***** INFORMATION SUPPLIED

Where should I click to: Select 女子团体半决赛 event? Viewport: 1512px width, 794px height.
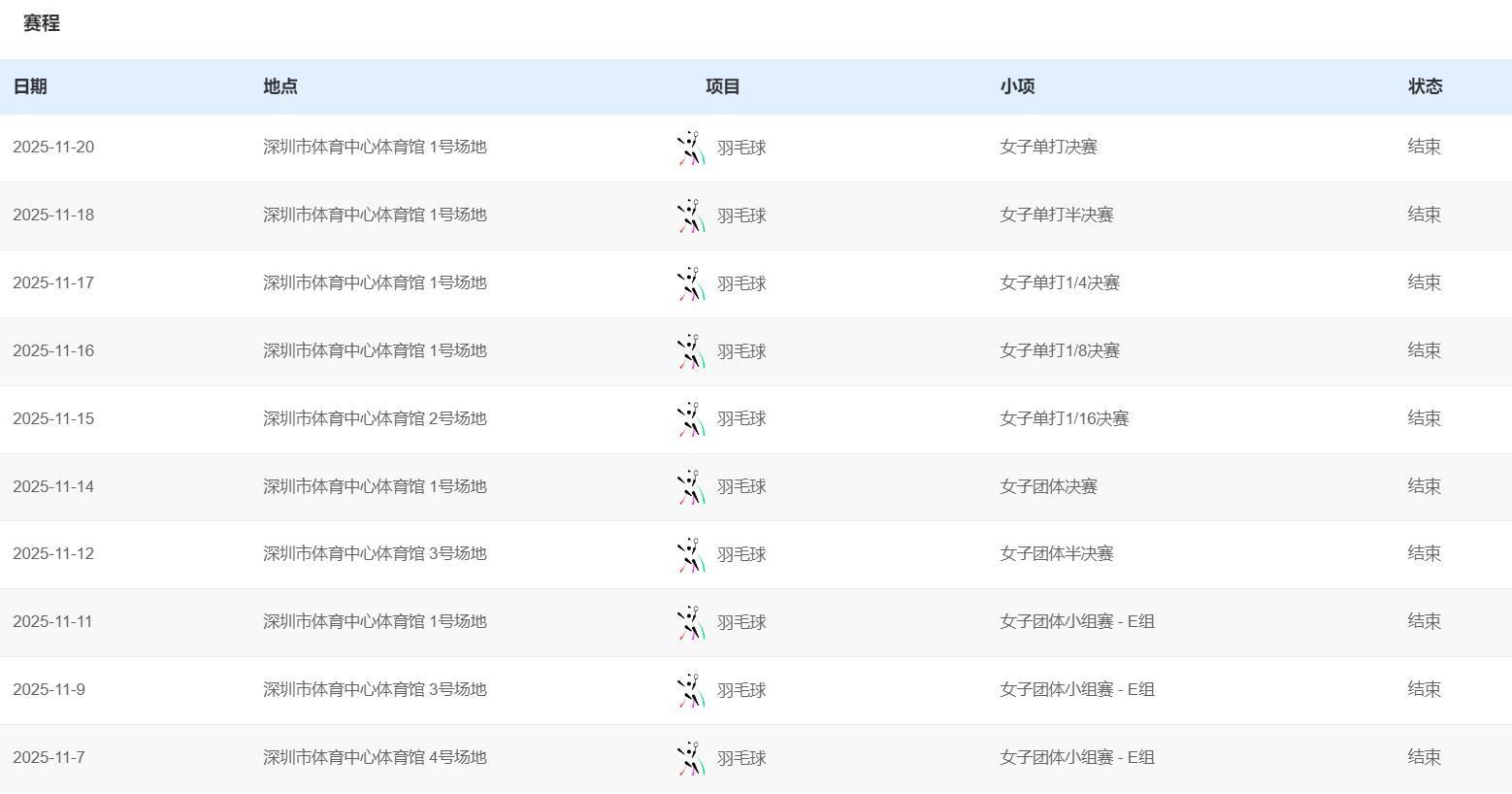point(1056,553)
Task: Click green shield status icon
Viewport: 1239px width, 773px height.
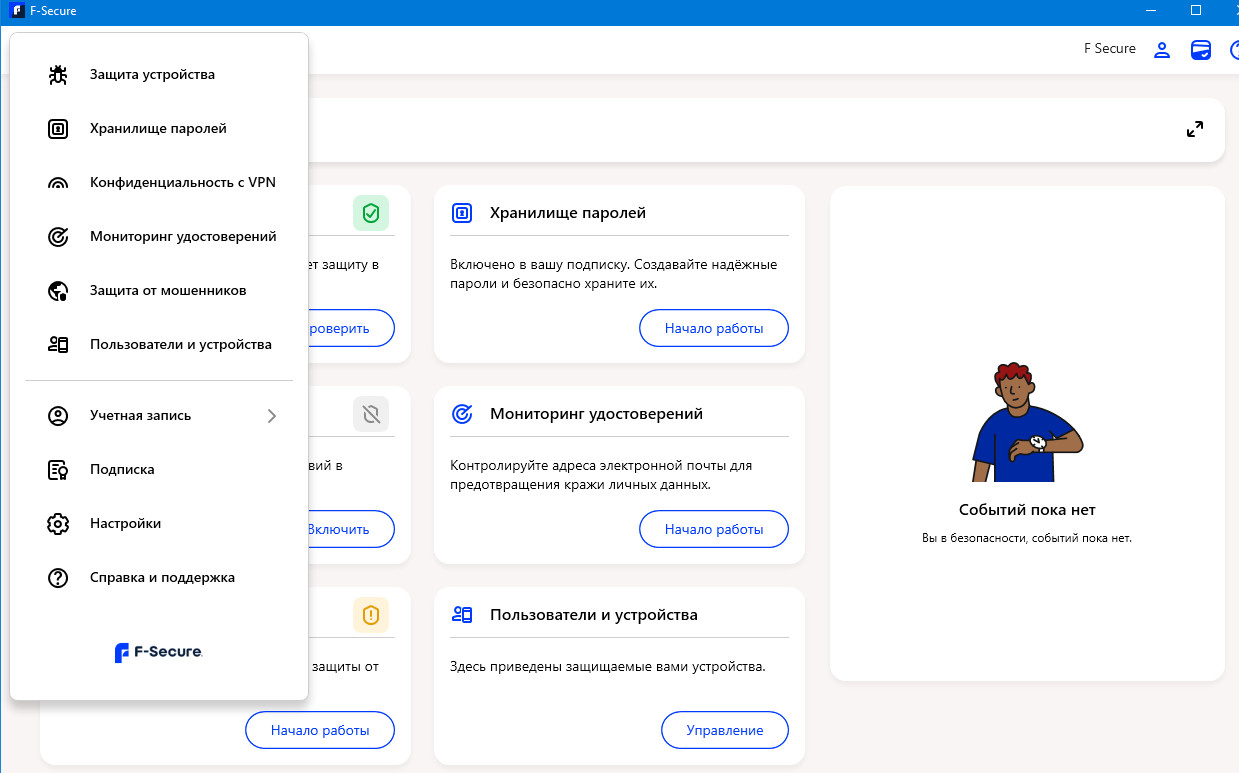Action: coord(371,213)
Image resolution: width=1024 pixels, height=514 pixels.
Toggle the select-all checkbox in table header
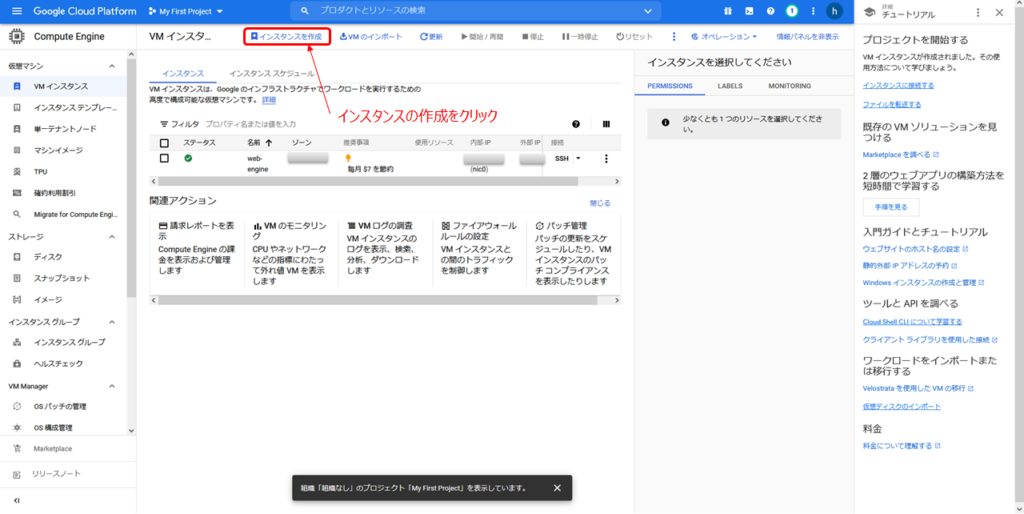coord(165,143)
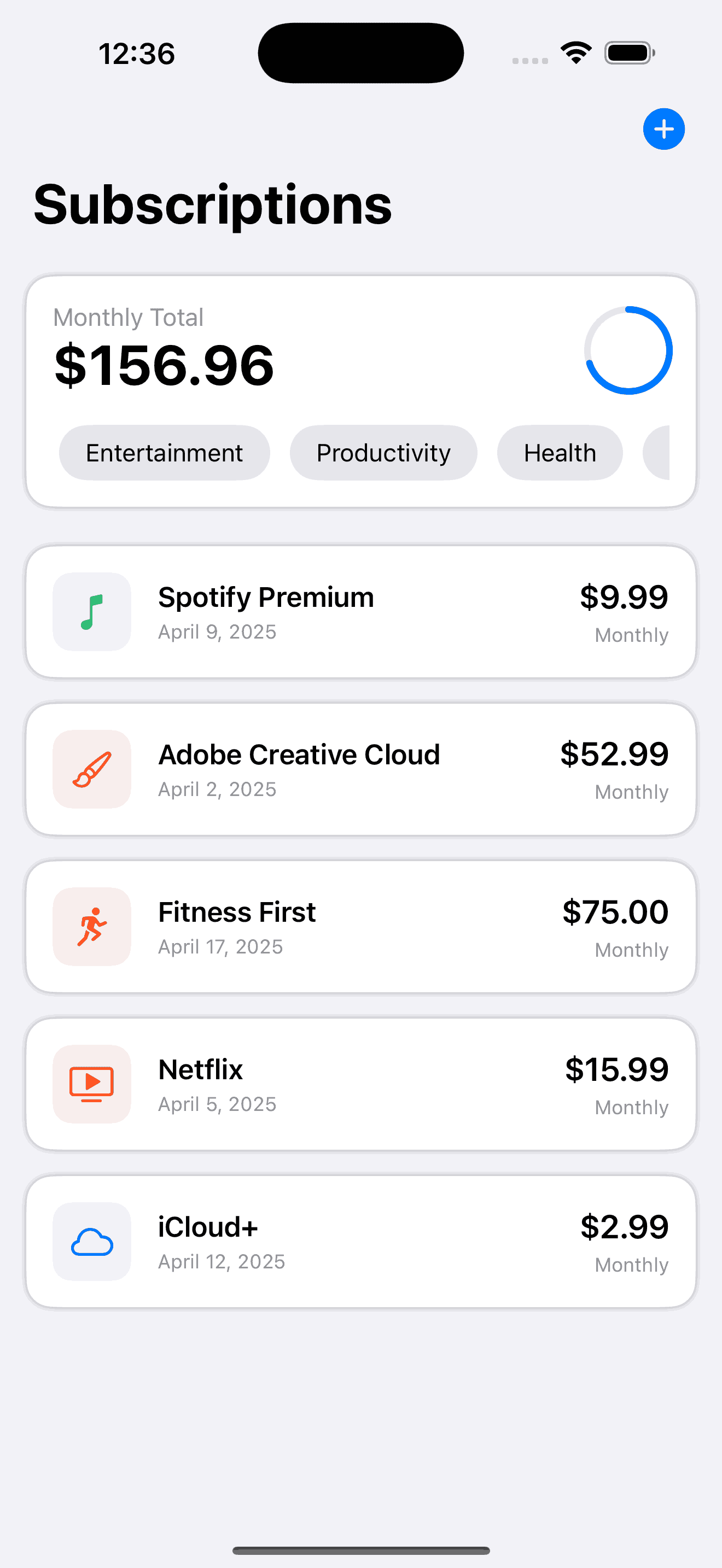Screen dimensions: 722x1568
Task: Tap the iCloud+ cloud icon
Action: coord(92,1242)
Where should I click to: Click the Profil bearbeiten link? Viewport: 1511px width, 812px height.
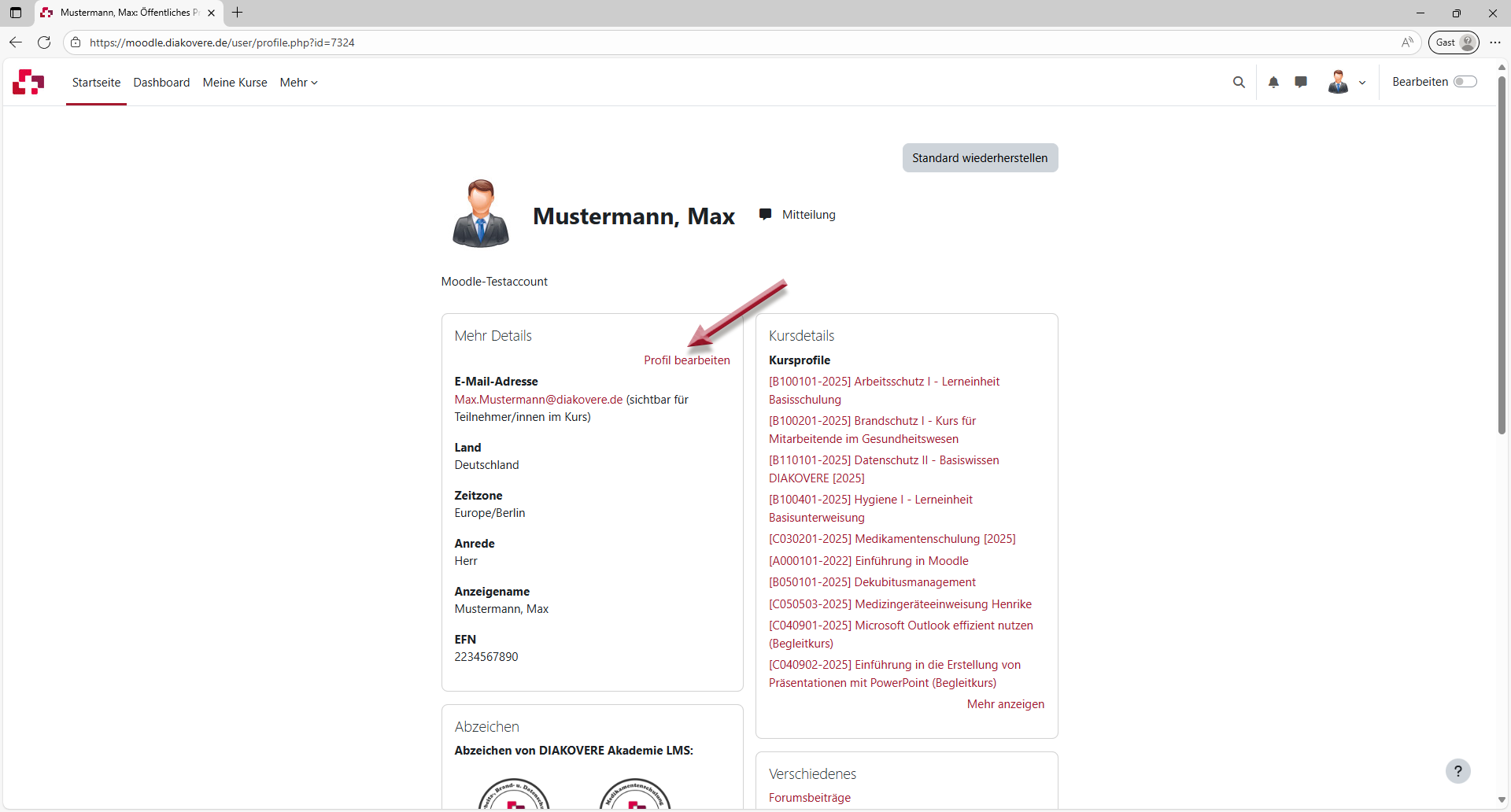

**********

Transcribe, without alteration, each line from the one with "Image resolution: width=1024" through the last line of the data; no pictures belong in the copy.

Image resolution: width=1024 pixels, height=514 pixels.
Toggle the select-all checkbox in table header
coord(165,143)
Screen dimensions: 722x1568
Task: Tap the iCloud+ cloud icon
Action: coord(92,1242)
Where should I click to: Click the Profil bearbeiten link? Viewport: 1511px width, 812px height.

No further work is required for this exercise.